The future of sports business has to be digital: David Gallop

Australian sports need to be careful not to cut costs too much or risk losing market share, according to former soccer and rugby league boss David Gallop, who says the days of taking a “scattergun” approach to communicating with fans and members also has to end.

Gallop says he has been impressed with the resilience of many Australian sports during COVID-19, but warns with corporate budgets tight and broadcast revenue likely falling sports need to look for a better way to monetise their relationship with fans and members to shore up their revenues.

That, Gallop says, needs to come from having a better understanding of fans and paying members, what they will spend money on and how they will engage with the sports.

Like Amazon, the global retail giant that has a deep understanding of its customers and tailors the sale and products to their members digitally, sports need to take a more individual approach.

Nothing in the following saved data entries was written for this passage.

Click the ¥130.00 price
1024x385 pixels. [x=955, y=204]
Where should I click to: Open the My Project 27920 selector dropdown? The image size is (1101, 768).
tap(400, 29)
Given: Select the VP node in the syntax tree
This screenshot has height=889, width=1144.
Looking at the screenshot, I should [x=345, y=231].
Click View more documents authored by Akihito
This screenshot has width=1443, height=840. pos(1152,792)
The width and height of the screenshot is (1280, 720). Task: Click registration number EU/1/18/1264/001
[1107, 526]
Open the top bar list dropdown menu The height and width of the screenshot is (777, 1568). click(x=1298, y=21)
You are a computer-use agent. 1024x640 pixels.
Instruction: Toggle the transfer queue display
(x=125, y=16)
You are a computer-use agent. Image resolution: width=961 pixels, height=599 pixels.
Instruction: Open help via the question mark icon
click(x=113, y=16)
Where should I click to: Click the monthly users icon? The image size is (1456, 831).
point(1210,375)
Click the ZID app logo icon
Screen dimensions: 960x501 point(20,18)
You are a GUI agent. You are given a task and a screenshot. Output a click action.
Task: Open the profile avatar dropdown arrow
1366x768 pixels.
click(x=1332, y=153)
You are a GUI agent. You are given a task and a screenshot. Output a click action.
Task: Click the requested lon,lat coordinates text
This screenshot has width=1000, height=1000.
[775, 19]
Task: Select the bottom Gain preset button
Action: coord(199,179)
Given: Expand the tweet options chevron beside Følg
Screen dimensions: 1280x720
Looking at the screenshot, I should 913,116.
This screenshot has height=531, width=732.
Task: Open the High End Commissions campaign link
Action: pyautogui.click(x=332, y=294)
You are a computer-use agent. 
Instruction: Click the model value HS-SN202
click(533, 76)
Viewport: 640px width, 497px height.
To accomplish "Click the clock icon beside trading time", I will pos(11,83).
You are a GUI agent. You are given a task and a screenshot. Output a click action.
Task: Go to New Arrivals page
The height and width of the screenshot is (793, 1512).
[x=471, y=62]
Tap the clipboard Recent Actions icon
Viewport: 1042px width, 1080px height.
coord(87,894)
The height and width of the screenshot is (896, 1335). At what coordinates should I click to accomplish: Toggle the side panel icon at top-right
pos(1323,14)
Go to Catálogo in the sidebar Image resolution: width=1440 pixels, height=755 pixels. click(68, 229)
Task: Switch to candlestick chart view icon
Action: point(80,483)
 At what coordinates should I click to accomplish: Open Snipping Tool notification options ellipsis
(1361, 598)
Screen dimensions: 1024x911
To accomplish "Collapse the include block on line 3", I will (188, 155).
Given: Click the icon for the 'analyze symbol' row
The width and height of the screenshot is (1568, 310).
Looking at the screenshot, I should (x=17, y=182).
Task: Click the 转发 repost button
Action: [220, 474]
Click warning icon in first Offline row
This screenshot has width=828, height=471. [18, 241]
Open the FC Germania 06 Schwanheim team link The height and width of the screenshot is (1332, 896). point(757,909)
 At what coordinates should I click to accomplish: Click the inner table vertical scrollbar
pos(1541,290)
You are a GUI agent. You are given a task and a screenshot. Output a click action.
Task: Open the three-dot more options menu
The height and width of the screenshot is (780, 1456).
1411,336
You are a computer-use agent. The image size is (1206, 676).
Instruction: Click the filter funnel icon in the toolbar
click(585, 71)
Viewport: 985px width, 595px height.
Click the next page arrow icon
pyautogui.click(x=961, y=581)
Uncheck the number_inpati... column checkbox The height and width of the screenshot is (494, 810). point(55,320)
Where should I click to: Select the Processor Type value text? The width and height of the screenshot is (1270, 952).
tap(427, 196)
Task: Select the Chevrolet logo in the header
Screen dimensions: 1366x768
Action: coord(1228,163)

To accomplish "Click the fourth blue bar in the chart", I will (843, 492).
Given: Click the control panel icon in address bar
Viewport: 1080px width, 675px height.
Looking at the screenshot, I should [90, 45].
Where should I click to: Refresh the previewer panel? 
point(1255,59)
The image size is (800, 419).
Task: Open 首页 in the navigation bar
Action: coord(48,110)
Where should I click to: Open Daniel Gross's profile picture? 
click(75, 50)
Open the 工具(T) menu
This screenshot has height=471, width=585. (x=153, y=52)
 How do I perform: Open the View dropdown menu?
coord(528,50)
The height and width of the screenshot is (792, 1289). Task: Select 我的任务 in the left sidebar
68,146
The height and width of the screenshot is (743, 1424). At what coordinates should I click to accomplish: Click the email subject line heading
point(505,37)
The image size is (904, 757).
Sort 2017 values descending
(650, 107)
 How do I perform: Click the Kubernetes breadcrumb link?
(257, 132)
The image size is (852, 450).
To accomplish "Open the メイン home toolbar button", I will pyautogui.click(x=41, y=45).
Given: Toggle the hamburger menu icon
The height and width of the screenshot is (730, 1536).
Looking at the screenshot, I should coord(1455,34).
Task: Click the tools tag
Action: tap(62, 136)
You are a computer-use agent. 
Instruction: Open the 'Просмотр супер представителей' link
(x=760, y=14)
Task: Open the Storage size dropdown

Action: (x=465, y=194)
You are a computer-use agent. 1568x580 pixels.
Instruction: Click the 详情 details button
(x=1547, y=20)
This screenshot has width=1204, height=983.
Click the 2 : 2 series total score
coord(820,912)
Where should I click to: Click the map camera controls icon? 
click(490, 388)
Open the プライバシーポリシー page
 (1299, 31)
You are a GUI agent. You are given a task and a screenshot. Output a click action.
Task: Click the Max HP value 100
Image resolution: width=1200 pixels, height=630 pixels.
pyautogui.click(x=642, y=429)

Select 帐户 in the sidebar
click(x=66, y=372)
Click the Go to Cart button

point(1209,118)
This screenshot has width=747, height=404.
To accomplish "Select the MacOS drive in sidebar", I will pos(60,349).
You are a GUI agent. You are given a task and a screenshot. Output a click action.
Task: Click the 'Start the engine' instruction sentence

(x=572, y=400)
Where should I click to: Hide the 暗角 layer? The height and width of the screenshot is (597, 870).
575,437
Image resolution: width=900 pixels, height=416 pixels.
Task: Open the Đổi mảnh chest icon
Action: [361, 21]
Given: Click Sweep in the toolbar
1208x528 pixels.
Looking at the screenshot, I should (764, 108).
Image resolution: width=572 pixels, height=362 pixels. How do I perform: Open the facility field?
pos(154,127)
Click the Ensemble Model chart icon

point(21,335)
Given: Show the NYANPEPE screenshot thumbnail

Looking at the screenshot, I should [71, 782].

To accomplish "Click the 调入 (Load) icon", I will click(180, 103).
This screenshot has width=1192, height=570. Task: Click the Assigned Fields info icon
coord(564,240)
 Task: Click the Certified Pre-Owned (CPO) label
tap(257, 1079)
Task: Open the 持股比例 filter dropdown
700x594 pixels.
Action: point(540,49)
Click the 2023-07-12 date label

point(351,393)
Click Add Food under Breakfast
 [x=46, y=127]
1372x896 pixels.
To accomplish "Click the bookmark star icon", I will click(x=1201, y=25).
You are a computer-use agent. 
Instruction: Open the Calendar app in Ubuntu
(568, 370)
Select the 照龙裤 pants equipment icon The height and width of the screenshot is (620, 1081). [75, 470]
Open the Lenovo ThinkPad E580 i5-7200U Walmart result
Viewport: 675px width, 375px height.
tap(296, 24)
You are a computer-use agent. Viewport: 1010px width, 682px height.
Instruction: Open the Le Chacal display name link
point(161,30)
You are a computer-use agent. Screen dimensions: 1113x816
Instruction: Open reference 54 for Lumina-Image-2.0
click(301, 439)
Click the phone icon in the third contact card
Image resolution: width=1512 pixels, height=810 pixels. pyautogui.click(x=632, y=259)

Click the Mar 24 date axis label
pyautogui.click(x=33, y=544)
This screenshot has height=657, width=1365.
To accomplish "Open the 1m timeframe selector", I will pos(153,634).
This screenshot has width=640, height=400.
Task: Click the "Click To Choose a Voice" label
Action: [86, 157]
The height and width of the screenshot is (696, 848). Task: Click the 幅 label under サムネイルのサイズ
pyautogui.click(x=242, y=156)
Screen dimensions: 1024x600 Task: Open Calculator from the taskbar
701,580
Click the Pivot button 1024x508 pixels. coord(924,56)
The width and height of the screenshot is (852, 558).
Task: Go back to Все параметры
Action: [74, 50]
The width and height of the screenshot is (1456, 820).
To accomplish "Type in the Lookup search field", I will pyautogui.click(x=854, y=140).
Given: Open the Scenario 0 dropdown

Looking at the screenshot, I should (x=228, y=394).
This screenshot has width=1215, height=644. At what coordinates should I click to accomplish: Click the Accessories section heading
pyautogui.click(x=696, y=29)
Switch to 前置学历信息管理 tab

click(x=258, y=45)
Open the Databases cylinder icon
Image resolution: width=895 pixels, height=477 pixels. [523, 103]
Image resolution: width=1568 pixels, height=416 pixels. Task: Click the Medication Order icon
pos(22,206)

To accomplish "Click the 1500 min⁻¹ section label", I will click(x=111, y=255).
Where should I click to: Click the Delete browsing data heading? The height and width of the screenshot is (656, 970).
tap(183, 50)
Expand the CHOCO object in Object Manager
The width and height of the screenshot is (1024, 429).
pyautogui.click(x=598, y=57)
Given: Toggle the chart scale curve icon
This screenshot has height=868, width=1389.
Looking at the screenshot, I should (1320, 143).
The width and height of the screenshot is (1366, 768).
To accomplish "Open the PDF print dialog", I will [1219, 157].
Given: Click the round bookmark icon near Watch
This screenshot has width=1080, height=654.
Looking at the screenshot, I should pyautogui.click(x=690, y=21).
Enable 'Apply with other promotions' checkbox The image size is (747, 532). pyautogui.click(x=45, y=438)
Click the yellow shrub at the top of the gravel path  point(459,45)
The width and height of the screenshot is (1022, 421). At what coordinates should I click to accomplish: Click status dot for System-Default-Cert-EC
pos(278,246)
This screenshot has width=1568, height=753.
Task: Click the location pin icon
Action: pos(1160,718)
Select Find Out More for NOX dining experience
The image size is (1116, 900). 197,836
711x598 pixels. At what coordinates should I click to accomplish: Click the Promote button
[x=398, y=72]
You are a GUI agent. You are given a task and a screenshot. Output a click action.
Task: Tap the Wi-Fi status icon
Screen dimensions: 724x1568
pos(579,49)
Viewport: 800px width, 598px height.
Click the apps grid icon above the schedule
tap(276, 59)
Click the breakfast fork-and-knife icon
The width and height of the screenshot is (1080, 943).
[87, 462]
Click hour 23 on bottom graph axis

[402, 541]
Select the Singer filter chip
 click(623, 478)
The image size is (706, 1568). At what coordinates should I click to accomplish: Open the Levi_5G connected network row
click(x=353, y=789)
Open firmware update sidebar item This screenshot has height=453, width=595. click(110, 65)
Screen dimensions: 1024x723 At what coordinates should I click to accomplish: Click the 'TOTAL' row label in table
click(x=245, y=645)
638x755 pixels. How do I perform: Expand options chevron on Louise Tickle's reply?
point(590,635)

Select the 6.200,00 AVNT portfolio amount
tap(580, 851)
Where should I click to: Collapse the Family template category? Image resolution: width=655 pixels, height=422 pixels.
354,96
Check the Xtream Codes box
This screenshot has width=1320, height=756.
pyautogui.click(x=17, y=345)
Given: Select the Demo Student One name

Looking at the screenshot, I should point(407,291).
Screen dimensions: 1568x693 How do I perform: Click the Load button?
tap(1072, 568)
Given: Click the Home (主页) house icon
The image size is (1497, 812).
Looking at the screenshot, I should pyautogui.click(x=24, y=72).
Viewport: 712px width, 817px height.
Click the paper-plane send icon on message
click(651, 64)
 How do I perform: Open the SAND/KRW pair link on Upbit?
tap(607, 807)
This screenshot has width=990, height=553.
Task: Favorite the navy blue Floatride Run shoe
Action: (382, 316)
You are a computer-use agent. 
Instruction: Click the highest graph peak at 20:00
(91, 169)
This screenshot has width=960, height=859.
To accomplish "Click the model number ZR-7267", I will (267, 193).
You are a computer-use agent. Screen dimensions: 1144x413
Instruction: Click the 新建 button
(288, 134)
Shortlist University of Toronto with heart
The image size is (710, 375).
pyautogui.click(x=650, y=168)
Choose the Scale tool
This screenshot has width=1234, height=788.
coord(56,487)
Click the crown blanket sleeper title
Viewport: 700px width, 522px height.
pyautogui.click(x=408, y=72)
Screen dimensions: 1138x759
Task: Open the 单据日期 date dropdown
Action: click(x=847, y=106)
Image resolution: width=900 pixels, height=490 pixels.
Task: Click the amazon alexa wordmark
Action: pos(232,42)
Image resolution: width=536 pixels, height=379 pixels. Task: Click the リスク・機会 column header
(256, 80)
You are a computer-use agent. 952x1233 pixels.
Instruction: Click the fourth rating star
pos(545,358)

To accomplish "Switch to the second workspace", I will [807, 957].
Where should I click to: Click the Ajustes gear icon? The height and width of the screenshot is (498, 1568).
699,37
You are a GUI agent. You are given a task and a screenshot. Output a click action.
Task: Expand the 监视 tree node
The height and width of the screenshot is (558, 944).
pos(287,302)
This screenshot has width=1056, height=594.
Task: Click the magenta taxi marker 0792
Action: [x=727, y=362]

“Sports have tended to still take a bit of scattergun approach to communication. Every member gets an email and so on. They need to be looking at a more personalised approach and the technology for that,” Gallop tells The Weekend Australian.

“Like nearly every business a deeper digital offering is what everyone is looking for in sport. The sports that truly give their fans a deep experience will set themselves up well in the future, while still maintaining the need for traditional revenue drivers (such as broadcasting contracts) to be strong.”

Having stepped down as chief executive of Football Federation Australia at the beginning of 2020, Gallop has since become a board member of ASX-listed wagering giant Tabcorp and Cricket NSW. This week he became chairman of start-up sports technology and consultancy business Alacria, founded by a group of former Australian and international sports executives.

Alacria is building its own proprietary technology or software, for which it is currently raising several million dollars from wealthy investors or family offices to roll out this year. It says by using artificial intelligence the technology will allow sports to automate and personalise their messages to fans, and in revenue terms, take a more targeted approach in selling tickets, merchandise, membership and other offerings.

The firm’s management, which includes former FFA commercial boss Luke Bould, has spent the past year talking to current and potential sporting clients and believe their technology is unique enough to raise funds for its expansion.

Gallop says the need for sport to have a greater connection to fans and members has been heightened because of COVID, which has caused big revenue cuts. Simply, sports need to find more diverse revenue sources.

“COVID was certainly unprecedented and there must have been moments where clubs and sports were worried where the next dollar would come from. In that respect the way it was handled by and large and the way it has recovered is a credit to the sports. That said, I think it‘s brought a sharper focus on all aspects of the business of running sports,’’ Gallop said.

“That obviously coincided with further fragmentation of the media landscape and the uncertainty around those revenue streams. There are a number of examples where it allowed a rationalisation of the cost base, and it will be interesting to see how that plays out because sports need to be well resources because of the competitive nature of the market in Australia. Sports needs to be careful not to shrink to a point where they lose a competitive edge.”

Therefore the need to both shore up its existing fanbase or membership numbers and grow their participation levels in the future, and convert more players into paying fans.

Alacria is also growing outside Australia, appointing Philip French, a former director of international relations and development programs at the International Olympic Committee to head its operations in the UK and Europe. Jim Isch, a former National Collegiate Athletic Association (NCAA) interim president and chief operating officer is joining the business as a strategic adviser in the US, where it is helping improve cricket participation numbers.

While Gallop, who also was the CEO of the NRL and deputy chairman of Sport Australia, now has three board appointments, he says is keen for other potential roles.

“I’m keeping my eyes open to other opportunities but at the moment coming on board with these guys (at Alacria) helps me stay connected in a multi-layered sense to sport. They have got some exciting ideas and opportunities.”